Non-Control Transaction. “Non-Control Transaction” shall mean a merger, consolidation or reorganization of the Company in which: (i) the stockholders of the Company, immediately before such merger, consolidation or reorganization, own, directly or indirectly immediately following such merger, consolidation or reorganization, at least 50% of the combined voting power of the voting securities of the corporation or entity resulting from such merger, consolidation or reorganization (the “Surviving Company”) over which any Person has Beneficial Ownership in substantially the same proportion as their Beneficial Ownership of the Voting Securities immediately before such merger, consolidation or reorganization; (ii) the individuals who were members of the Incumbent Board immediately prior to the execution of the agreement providing for such merger, consolidation or reorganization constitute at least a majority of the members of the board of directors or equivalent body of the Surviving Company; and (iii) no Person (other than the Company, any Subsidiary, any employee benefit plan (or any trust forming a part thereof) maintained by the Company, the Surviving Company or any Person who, immediately prior to such merger, consolidation or reorganization, had Beneficial Ownership of 50% or more of the then outstanding Voting Securities) has Beneficial Ownership of 50% or more of the combined voting power of the Surviving Company’s then outstanding voting securities.
Non-Control Transaction.

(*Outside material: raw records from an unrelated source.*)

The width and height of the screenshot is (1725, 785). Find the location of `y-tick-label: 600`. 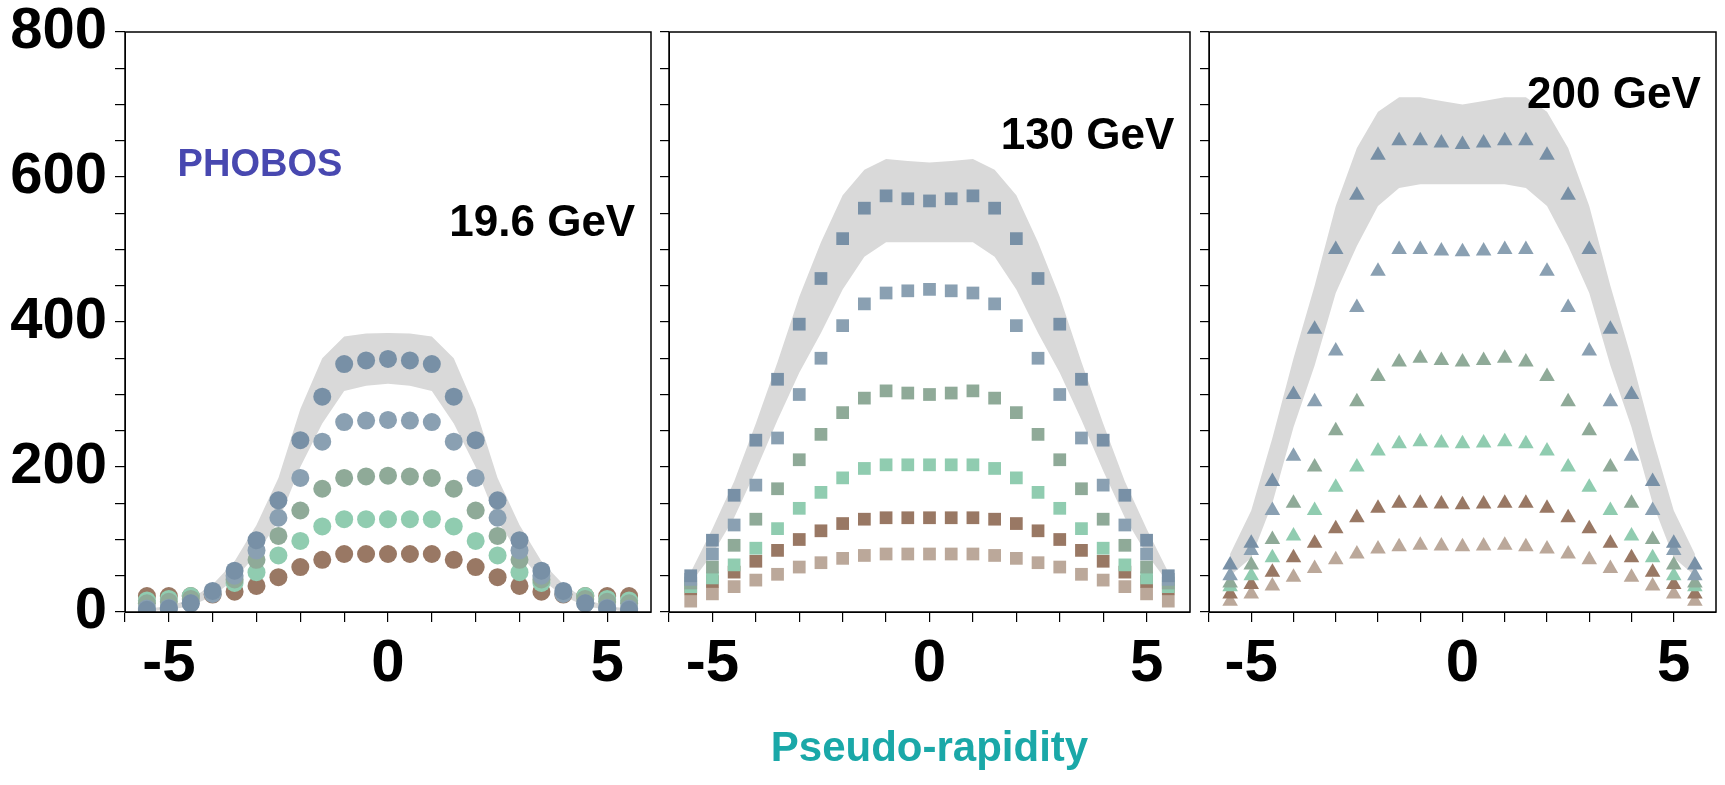

y-tick-label: 600 is located at coordinates (58, 172).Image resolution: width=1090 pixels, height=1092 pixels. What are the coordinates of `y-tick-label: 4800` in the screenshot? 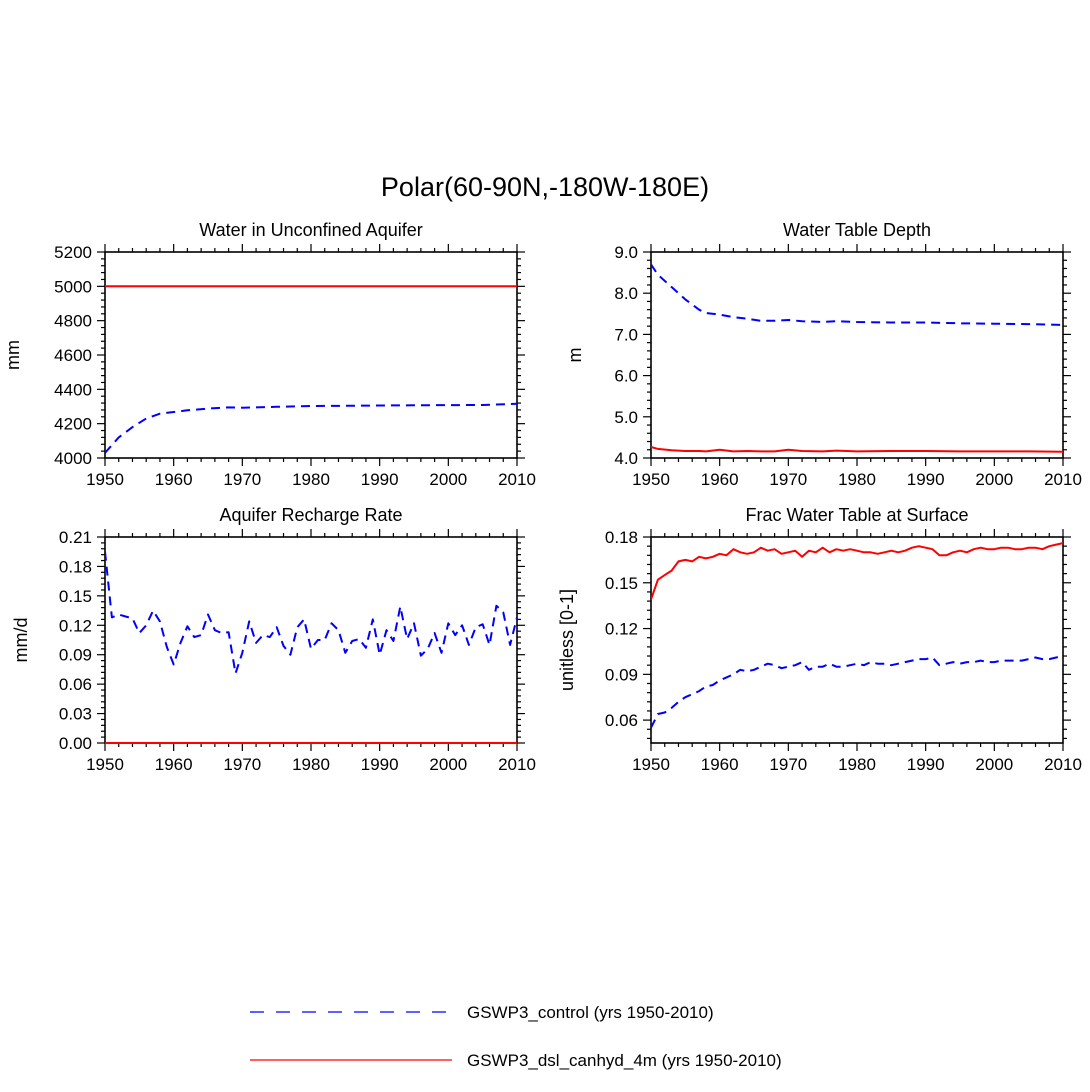 It's located at (73, 322). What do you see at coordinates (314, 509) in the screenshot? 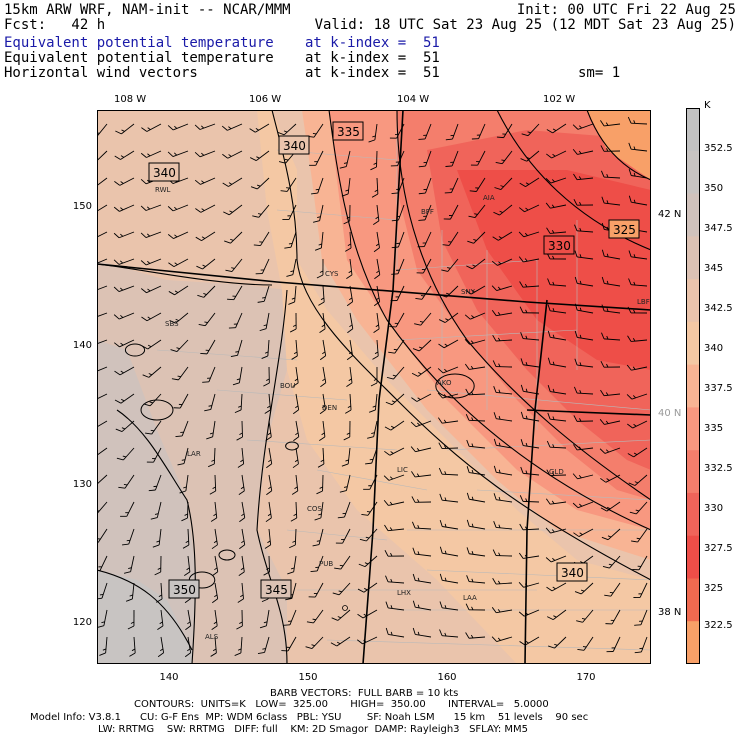
I see `city-label: COS` at bounding box center [314, 509].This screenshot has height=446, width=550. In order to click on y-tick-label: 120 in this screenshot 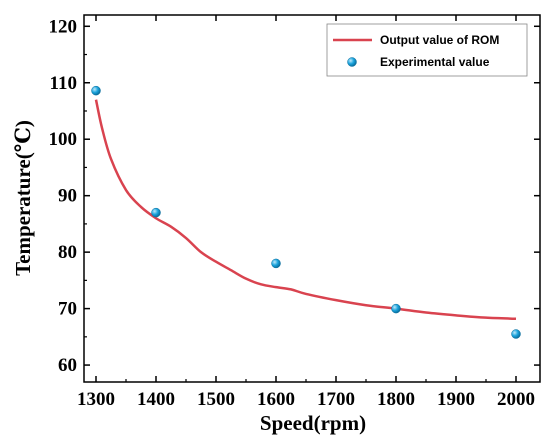, I will do `click(64, 26)`. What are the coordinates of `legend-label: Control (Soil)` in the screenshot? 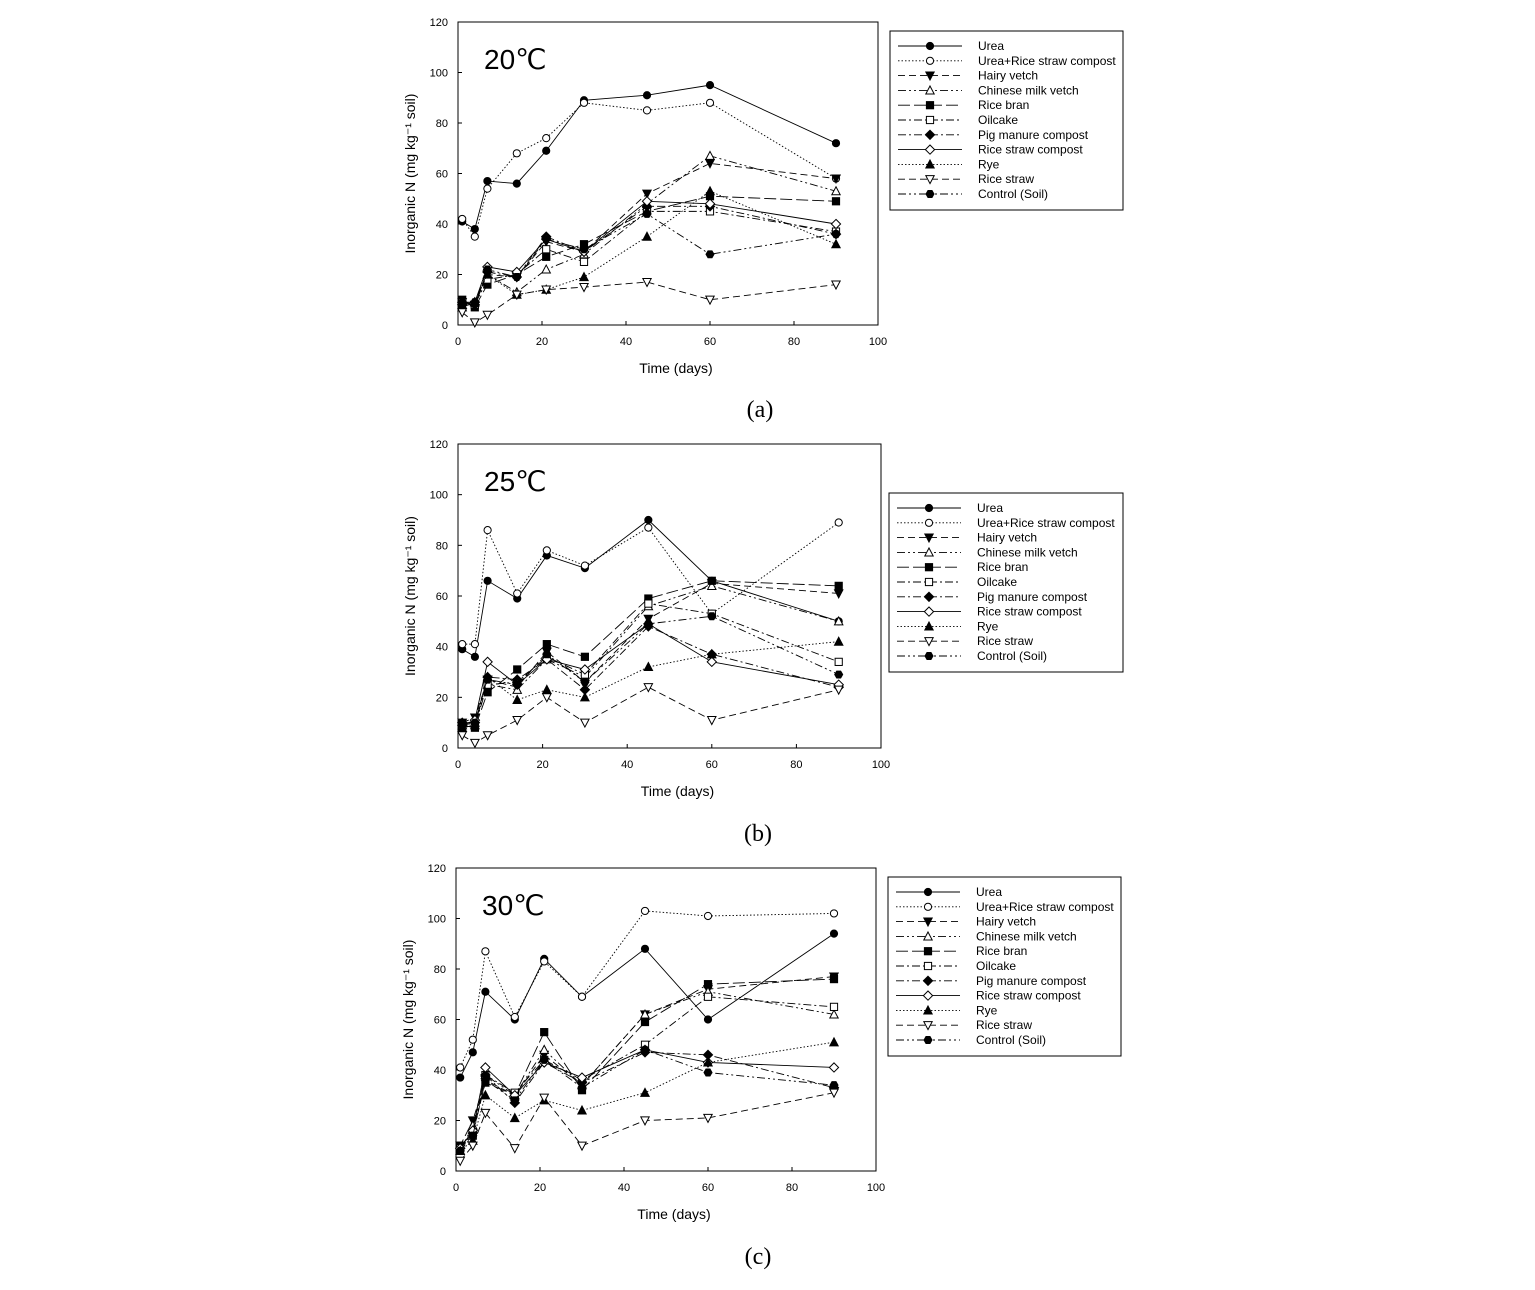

A transaction described in clauses (a) and (b) below:
(a) the shareholders of the Employer, immediately before such merger, consolidation or reorganization, own, directly or indirectly, immediately following such merger, consolidation or reorganization, at least 50% of the combined voting power of the outstanding voting securities of the corporation resulting from such merger, consolidation or reorganization (the "Surviving Corporation") in substantially the same proportion as their ownership of the Voting Securities immediately before such merger, consolidation or reorganization; and
(b) immediately following such merger, consolidation or reorganization, the number of directors on the board of directors of the Surviving Corporation who were members of the Incumbent Board shall at least equal the number of directors who were affiliated with or appointed by the other party to the merger, consolidation or reorganization.
Non-Control Transaction. A transaction described in clauses (a) and (b) below:
(a) the shareholders of the Employer, immediately before such merger, consolidation, or reorganization, own, directly or indirectly, immediately following such merger, consolidation, or reorganization, at least two-thirds of the combined voting power of the outstanding voting securities of the corporation resulting from such merger, consolidation, or reorganization (the "Surviving Corporation") in substantially the same proportion as their ownership of the Voting Securities immediately before such merger, consolidation, or reorganization, and
(b) the individuals who were members of the Incumbent Board immediately prior to the execution of the agreement providing for such merger, consolidation, or reorganization constitute at least two-thirds of the members of the board of directors of the Surviving Corporation.
Non-Control Transaction. A "Non-Control Transaction" shall mean a merger, consolidation or reorganization of the Company where: 1.
Non-Control Transaction. The term "Non-Control Transaction" means a transaction described in clauses (i) through (iii) of Section 2.7(c)(1).